┌────────
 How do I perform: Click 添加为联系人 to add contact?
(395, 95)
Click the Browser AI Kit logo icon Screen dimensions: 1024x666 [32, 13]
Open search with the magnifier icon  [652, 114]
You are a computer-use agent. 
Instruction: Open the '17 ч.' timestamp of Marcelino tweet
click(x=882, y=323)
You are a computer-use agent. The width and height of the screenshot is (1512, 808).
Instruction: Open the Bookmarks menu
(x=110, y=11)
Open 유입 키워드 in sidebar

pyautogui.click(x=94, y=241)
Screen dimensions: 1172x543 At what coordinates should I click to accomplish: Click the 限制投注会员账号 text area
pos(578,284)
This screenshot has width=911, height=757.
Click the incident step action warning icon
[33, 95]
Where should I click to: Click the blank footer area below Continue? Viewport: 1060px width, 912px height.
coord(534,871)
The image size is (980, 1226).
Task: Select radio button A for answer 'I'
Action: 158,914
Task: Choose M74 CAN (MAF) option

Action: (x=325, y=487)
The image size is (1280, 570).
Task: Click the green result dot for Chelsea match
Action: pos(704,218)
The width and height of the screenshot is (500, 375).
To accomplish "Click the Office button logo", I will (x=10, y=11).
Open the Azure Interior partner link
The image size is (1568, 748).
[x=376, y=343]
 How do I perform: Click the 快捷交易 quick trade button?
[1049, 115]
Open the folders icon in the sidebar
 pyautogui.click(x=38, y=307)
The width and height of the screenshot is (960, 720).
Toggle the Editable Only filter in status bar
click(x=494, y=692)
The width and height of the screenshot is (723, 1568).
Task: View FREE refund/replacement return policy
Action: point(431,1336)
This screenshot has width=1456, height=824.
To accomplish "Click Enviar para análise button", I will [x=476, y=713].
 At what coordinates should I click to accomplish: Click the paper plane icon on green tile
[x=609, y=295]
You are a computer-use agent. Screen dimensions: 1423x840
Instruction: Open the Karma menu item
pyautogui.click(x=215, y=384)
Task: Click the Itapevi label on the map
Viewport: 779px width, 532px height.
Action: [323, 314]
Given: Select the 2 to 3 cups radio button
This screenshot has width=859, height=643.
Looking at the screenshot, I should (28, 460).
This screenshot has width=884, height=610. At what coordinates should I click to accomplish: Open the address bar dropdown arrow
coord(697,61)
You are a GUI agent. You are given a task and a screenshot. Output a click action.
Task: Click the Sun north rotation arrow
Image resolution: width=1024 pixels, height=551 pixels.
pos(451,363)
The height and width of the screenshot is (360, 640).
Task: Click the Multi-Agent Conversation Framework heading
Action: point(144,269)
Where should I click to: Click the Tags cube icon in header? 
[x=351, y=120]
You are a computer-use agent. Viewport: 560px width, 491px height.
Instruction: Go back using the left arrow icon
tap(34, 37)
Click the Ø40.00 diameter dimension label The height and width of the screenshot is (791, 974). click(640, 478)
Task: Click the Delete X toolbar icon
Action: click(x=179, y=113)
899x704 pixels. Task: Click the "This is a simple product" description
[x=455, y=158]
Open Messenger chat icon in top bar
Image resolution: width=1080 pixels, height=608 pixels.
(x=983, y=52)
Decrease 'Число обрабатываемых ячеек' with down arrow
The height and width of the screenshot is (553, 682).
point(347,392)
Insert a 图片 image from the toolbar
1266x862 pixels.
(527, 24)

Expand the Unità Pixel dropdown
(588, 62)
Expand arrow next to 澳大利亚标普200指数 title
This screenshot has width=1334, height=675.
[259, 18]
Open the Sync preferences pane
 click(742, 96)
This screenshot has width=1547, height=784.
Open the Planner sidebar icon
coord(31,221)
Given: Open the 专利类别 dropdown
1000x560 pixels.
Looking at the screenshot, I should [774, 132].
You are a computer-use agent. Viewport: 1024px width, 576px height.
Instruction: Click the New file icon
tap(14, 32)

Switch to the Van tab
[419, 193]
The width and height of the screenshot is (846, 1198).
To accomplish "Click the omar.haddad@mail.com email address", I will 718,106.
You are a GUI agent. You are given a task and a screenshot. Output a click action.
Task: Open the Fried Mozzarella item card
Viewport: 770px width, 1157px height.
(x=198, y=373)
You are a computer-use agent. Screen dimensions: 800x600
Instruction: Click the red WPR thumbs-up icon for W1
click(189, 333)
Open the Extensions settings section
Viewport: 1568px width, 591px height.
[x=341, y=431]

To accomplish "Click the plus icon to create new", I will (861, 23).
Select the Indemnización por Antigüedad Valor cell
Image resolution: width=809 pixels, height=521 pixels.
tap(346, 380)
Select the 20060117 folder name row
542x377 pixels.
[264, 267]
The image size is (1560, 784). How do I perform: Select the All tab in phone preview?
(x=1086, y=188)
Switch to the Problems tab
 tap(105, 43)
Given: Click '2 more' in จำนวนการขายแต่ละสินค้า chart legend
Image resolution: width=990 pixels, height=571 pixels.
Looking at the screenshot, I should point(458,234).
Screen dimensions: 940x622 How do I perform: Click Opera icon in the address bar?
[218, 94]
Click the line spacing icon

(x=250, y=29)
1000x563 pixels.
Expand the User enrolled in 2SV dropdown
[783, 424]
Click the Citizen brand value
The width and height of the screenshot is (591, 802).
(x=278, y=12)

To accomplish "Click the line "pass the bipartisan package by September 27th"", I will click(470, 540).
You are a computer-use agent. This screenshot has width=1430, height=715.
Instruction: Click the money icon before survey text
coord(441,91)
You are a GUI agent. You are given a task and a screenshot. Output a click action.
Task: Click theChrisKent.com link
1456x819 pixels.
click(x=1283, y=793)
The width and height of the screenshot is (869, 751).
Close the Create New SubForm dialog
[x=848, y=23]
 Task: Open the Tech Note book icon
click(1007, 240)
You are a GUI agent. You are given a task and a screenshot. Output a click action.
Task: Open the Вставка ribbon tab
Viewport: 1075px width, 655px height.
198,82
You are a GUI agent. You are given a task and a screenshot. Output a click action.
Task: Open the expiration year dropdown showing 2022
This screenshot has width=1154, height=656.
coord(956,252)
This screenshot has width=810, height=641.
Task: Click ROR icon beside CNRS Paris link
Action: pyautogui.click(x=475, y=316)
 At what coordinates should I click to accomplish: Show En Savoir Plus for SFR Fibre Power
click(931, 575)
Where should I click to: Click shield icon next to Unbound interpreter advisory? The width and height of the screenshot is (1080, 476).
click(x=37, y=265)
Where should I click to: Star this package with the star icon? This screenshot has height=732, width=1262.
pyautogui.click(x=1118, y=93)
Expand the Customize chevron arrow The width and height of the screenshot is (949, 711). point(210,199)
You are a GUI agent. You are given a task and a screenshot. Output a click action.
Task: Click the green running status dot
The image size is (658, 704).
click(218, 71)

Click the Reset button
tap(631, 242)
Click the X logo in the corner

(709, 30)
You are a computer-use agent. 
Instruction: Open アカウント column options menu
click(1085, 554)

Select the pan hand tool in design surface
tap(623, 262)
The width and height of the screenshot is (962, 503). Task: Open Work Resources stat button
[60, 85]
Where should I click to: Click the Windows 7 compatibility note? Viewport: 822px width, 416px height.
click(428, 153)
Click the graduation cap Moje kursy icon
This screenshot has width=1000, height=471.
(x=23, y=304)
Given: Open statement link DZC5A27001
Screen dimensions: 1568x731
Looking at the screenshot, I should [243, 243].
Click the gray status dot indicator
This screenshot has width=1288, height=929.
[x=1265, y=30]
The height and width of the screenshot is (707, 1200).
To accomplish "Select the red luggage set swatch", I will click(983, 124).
└────────
■ **DESCRIPTION OF THE TASK**
The data above must be reproduced in full, exactly as given.

■ **SOLUTION**
 How do I perform: Click 添加为联系人 to add contact?
(395, 95)
Click the Browser AI Kit logo icon Screen dimensions: 1024x666 [32, 13]
Open search with the magnifier icon  [652, 114]
You are a computer-use agent. 
Instruction: Open the '17 ч.' timestamp of Marcelino tweet
click(x=882, y=323)
You are a computer-use agent. The width and height of the screenshot is (1512, 808).
Instruction: Open the Bookmarks menu
(x=110, y=11)
Open 유입 키워드 in sidebar

pyautogui.click(x=94, y=241)
Screen dimensions: 1172x543 At what coordinates should I click to accomplish: Click the 限制投注会员账号 text area
pos(578,284)
This screenshot has width=911, height=757.
Click the incident step action warning icon
[33, 95]
Where should I click to: Click the blank footer area below Continue? Viewport: 1060px width, 912px height.
coord(534,871)
The image size is (980, 1226).
Task: Select radio button A for answer 'I'
Action: 158,914
Task: Choose M74 CAN (MAF) option

Action: (x=325, y=487)
The image size is (1280, 570).
Task: Click the green result dot for Chelsea match
Action: pos(704,218)
The width and height of the screenshot is (500, 375).
To accomplish "Click the Office button logo", I will (x=10, y=11).
Open the Azure Interior partner link
The image size is (1568, 748).
[x=376, y=343]
 How do I perform: Click the 快捷交易 quick trade button?
[1049, 115]
Open the folders icon in the sidebar
 pyautogui.click(x=38, y=307)
The width and height of the screenshot is (960, 720).
Toggle the Editable Only filter in status bar
click(x=494, y=692)
The width and height of the screenshot is (723, 1568).
Task: View FREE refund/replacement return policy
Action: point(431,1336)
This screenshot has width=1456, height=824.
To accomplish "Click Enviar para análise button", I will [x=476, y=713].
 At what coordinates should I click to accomplish: Click the paper plane icon on green tile
[x=609, y=295]
You are a computer-use agent. Screen dimensions: 1423x840
Instruction: Open the Karma menu item
pyautogui.click(x=215, y=384)
Task: Click the Itapevi label on the map
Viewport: 779px width, 532px height.
Action: [323, 314]
Given: Select the 2 to 3 cups radio button
This screenshot has width=859, height=643.
Looking at the screenshot, I should (28, 460).
This screenshot has width=884, height=610. At what coordinates should I click to accomplish: Open the address bar dropdown arrow
coord(697,61)
You are a GUI agent. You are given a task and a screenshot. Output a click action.
Task: Click the Sun north rotation arrow
Image resolution: width=1024 pixels, height=551 pixels.
pos(451,363)
The height and width of the screenshot is (360, 640).
Task: Click the Multi-Agent Conversation Framework heading
Action: point(144,269)
Where should I click to: Click the Tags cube icon in header? 
[x=351, y=120]
You are a computer-use agent. Viewport: 560px width, 491px height.
Instruction: Go back using the left arrow icon
tap(34, 37)
Click the Ø40.00 diameter dimension label The height and width of the screenshot is (791, 974). click(640, 478)
Task: Click the Delete X toolbar icon
Action: click(x=179, y=113)
899x704 pixels. Task: Click the "This is a simple product" description
[x=455, y=158]
Open Messenger chat icon in top bar
Image resolution: width=1080 pixels, height=608 pixels.
(x=983, y=52)
Decrease 'Число обрабатываемых ячеек' with down arrow
The height and width of the screenshot is (553, 682).
point(347,392)
Insert a 图片 image from the toolbar
1266x862 pixels.
(527, 24)

Expand the Unità Pixel dropdown
(588, 62)
Expand arrow next to 澳大利亚标普200指数 title
This screenshot has width=1334, height=675.
[259, 18]
Open the Sync preferences pane
 click(742, 96)
This screenshot has width=1547, height=784.
Open the Planner sidebar icon
coord(31,221)
Given: Open the 专利类别 dropdown
1000x560 pixels.
Looking at the screenshot, I should [774, 132].
You are a computer-use agent. Viewport: 1024px width, 576px height.
Instruction: Click the New file icon
tap(14, 32)

Switch to the Van tab
[419, 193]
The width and height of the screenshot is (846, 1198).
To accomplish "Click the omar.haddad@mail.com email address", I will 718,106.
You are a GUI agent. You are given a task and a screenshot. Output a click action.
Task: Open the Fried Mozzarella item card
Viewport: 770px width, 1157px height.
(x=198, y=373)
You are a computer-use agent. Screen dimensions: 800x600
Instruction: Click the red WPR thumbs-up icon for W1
click(189, 333)
Open the Extensions settings section
Viewport: 1568px width, 591px height.
[x=341, y=431]

To accomplish "Click the plus icon to create new", I will (861, 23).
Select the Indemnización por Antigüedad Valor cell
Image resolution: width=809 pixels, height=521 pixels.
tap(346, 380)
Select the 20060117 folder name row
542x377 pixels.
[264, 267]
The image size is (1560, 784). How do I perform: Select the All tab in phone preview?
(x=1086, y=188)
Switch to the Problems tab
 tap(105, 43)
Given: Click '2 more' in จำนวนการขายแต่ละสินค้า chart legend
Image resolution: width=990 pixels, height=571 pixels.
Looking at the screenshot, I should point(458,234).
Screen dimensions: 940x622 How do I perform: Click Opera icon in the address bar?
[218, 94]
Click the line spacing icon

(x=250, y=29)
1000x563 pixels.
Expand the User enrolled in 2SV dropdown
[783, 424]
Click the Citizen brand value
The width and height of the screenshot is (591, 802).
(x=278, y=12)

To accomplish "Click the line "pass the bipartisan package by September 27th"", I will click(470, 540).
You are a computer-use agent. This screenshot has width=1430, height=715.
Instruction: Click the money icon before survey text
coord(441,91)
You are a GUI agent. You are given a task and a screenshot. Output a click action.
Task: Click theChrisKent.com link
1456x819 pixels.
click(x=1283, y=793)
The width and height of the screenshot is (869, 751).
Close the Create New SubForm dialog
[x=848, y=23]
 Task: Open the Tech Note book icon
click(1007, 240)
You are a GUI agent. You are given a task and a screenshot. Output a click action.
Task: Open the Вставка ribbon tab
Viewport: 1075px width, 655px height.
198,82
You are a GUI agent. You are given a task and a screenshot. Output a click action.
Task: Open the expiration year dropdown showing 2022
This screenshot has width=1154, height=656.
coord(956,252)
This screenshot has width=810, height=641.
Task: Click ROR icon beside CNRS Paris link
Action: pyautogui.click(x=475, y=316)
 At what coordinates should I click to accomplish: Show En Savoir Plus for SFR Fibre Power
click(931, 575)
Where should I click to: Click shield icon next to Unbound interpreter advisory? The width and height of the screenshot is (1080, 476).
click(x=37, y=265)
Where should I click to: Star this package with the star icon? This screenshot has height=732, width=1262.
pyautogui.click(x=1118, y=93)
Expand the Customize chevron arrow The width and height of the screenshot is (949, 711). point(210,199)
You are a GUI agent. You are given a task and a screenshot. Output a click action.
Task: Click the green running status dot
The image size is (658, 704).
click(218, 71)

Click the Reset button
tap(631, 242)
Click the X logo in the corner

(709, 30)
You are a computer-use agent. 
Instruction: Open アカウント column options menu
click(1085, 554)

Select the pan hand tool in design surface
tap(623, 262)
The width and height of the screenshot is (962, 503). Task: Open Work Resources stat button
[60, 85]
Where should I click to: Click the Windows 7 compatibility note? Viewport: 822px width, 416px height.
click(428, 153)
Click the graduation cap Moje kursy icon
This screenshot has width=1000, height=471.
(x=23, y=304)
Given: Open statement link DZC5A27001
Screen dimensions: 1568x731
Looking at the screenshot, I should [243, 243].
Click the gray status dot indicator
This screenshot has width=1288, height=929.
[x=1265, y=30]
The height and width of the screenshot is (707, 1200).
To accomplish "Select the red luggage set swatch", I will click(983, 124).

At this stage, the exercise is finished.